**PROBLEM TO SOLVE:** Return, exactly, the line that contains "This screenshot has height=196, width=206." together with all lines after it to the end of the entries, and no further lines.

**RECORDS PROVIDED:**
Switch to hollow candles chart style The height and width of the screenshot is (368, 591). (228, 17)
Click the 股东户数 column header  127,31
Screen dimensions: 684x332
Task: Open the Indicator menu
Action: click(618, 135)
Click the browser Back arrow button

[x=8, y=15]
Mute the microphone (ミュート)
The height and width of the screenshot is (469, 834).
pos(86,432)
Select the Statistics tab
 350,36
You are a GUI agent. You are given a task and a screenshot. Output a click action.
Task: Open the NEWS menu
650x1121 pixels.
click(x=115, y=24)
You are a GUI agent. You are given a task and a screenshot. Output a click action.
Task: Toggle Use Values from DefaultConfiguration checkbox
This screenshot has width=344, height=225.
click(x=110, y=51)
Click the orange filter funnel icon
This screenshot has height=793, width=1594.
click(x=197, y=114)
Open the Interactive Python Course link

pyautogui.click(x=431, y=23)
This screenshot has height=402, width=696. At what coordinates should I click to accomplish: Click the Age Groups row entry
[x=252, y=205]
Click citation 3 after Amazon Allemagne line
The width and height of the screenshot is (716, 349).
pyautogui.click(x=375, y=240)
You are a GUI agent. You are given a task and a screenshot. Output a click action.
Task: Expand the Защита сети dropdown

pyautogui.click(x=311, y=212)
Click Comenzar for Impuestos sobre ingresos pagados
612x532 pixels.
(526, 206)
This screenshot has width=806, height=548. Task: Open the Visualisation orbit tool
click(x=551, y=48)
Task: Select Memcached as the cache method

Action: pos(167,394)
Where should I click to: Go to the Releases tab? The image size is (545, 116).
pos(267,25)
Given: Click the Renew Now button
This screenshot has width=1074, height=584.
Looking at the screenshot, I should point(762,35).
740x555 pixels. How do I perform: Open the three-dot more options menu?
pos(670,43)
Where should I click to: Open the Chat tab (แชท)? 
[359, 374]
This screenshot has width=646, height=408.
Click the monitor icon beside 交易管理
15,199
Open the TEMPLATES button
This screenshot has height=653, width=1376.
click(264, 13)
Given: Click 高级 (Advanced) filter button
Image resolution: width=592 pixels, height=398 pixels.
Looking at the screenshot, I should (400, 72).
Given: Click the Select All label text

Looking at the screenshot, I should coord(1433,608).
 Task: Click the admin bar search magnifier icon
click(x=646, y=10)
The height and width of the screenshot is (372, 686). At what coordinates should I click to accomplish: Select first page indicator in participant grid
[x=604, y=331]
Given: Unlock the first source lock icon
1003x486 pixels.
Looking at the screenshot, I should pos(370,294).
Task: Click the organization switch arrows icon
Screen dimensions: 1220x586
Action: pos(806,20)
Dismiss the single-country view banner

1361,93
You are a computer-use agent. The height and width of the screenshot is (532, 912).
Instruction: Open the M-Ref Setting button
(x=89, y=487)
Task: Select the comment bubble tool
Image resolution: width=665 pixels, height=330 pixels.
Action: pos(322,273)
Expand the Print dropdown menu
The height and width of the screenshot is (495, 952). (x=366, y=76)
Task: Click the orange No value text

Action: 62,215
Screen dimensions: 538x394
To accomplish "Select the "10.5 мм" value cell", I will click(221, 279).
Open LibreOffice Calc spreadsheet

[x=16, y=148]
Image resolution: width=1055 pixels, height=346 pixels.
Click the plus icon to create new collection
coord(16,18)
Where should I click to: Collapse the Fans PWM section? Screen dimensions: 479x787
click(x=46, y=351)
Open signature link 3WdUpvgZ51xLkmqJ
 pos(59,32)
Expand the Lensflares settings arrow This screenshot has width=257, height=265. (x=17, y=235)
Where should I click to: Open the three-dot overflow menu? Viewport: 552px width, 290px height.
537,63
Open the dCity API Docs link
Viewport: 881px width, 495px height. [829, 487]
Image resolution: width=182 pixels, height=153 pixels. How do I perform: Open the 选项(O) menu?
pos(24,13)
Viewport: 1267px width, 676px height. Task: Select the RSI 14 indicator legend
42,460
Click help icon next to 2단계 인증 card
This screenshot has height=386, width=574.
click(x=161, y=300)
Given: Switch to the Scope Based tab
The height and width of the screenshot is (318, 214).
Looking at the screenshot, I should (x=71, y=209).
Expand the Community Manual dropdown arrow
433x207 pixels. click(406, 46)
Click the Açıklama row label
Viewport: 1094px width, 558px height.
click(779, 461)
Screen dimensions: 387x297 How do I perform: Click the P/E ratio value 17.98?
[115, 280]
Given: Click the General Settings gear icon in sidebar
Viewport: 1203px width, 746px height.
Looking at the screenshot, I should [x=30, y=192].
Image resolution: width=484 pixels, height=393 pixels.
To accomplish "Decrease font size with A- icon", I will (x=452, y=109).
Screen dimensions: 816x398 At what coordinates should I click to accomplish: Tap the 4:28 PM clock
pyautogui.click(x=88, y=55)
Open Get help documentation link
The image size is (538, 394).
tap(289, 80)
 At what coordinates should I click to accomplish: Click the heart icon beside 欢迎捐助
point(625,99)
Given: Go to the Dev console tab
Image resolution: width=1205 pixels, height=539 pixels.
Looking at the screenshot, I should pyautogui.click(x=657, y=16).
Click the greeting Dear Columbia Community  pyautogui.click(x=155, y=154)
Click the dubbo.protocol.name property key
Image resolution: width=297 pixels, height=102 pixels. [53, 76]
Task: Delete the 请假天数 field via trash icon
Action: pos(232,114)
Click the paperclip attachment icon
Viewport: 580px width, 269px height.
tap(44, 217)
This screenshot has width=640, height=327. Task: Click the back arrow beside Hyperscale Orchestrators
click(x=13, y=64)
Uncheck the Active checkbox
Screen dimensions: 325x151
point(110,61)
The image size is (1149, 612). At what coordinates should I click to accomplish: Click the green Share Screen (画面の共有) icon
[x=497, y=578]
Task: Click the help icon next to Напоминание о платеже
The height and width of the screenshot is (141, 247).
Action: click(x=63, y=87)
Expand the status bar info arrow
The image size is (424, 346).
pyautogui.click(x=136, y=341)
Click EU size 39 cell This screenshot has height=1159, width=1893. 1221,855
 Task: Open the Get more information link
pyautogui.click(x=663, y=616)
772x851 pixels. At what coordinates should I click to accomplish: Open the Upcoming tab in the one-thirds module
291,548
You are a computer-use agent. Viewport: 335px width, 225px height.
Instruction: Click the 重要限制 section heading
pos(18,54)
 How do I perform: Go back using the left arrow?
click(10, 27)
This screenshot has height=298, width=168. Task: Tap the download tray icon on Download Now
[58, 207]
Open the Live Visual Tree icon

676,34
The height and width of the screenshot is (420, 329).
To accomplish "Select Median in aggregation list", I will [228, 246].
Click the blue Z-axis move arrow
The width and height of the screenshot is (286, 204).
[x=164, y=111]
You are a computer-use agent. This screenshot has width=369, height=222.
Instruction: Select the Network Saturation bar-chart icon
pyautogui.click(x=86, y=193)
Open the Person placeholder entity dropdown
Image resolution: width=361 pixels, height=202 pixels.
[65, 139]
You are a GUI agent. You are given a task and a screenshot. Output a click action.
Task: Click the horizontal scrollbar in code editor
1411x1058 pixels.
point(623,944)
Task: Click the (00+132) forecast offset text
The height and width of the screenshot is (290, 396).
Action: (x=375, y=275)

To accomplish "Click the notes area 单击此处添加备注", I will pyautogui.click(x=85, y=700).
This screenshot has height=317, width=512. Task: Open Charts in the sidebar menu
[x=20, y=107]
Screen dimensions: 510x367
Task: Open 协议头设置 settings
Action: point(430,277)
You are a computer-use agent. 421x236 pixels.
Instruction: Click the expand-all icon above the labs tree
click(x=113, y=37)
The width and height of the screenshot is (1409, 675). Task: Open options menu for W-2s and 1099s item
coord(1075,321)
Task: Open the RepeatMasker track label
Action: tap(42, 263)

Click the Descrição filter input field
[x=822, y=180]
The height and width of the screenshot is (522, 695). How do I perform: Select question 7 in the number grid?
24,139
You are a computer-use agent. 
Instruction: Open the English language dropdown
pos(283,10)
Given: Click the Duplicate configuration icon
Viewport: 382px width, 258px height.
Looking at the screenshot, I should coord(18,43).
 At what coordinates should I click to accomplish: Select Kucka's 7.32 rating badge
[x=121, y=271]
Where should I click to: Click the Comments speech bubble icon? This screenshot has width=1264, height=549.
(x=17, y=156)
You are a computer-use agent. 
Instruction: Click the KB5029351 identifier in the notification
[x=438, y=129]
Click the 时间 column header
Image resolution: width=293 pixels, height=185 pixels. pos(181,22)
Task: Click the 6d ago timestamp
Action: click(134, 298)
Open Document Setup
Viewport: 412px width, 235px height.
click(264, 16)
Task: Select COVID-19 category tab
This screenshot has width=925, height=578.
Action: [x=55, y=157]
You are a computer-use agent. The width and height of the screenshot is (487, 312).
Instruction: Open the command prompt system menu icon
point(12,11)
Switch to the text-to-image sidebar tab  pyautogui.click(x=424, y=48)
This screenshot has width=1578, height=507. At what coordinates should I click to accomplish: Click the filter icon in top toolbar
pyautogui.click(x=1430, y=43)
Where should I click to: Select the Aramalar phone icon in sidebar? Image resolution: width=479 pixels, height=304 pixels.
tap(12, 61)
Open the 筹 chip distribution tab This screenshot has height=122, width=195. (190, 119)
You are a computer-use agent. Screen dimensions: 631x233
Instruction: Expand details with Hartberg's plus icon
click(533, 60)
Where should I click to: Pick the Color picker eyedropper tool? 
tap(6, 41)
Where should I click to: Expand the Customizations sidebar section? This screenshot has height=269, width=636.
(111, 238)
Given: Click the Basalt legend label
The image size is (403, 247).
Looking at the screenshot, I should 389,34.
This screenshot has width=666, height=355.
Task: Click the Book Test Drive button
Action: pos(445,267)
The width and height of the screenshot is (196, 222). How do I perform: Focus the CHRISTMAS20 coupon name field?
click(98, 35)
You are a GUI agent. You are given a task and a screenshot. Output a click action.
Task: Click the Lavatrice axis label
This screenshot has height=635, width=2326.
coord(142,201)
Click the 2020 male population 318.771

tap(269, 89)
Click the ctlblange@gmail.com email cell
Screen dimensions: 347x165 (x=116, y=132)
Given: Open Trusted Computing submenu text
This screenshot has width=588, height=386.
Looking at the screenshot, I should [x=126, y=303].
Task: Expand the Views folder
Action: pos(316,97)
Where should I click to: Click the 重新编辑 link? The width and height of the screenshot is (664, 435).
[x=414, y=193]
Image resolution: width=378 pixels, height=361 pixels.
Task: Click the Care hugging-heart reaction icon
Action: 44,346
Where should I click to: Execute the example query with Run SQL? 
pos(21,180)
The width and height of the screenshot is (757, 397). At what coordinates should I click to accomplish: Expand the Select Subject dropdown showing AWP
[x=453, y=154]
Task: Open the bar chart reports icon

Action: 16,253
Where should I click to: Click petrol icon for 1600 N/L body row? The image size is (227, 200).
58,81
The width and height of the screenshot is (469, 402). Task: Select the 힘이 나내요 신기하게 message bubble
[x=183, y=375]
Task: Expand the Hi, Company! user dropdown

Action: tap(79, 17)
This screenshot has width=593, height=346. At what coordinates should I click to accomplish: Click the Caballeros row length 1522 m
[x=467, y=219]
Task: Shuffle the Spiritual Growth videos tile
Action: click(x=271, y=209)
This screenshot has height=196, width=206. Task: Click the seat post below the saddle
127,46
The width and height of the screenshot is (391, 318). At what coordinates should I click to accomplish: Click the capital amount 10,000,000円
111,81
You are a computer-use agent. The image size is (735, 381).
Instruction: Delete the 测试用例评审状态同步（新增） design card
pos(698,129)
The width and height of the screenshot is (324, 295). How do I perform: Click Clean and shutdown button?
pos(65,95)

**EXERCISE SOLUTION:**
This screenshot has height=196, width=206. Task: Click the seat post below the saddle
127,46
The width and height of the screenshot is (391, 318). At what coordinates should I click to accomplish: Click the capital amount 10,000,000円
111,81
You are a computer-use agent. The image size is (735, 381).
Instruction: Delete the 测试用例评审状态同步（新增） design card
pos(698,129)
The width and height of the screenshot is (324, 295). How do I perform: Click Clean and shutdown button?
pos(65,95)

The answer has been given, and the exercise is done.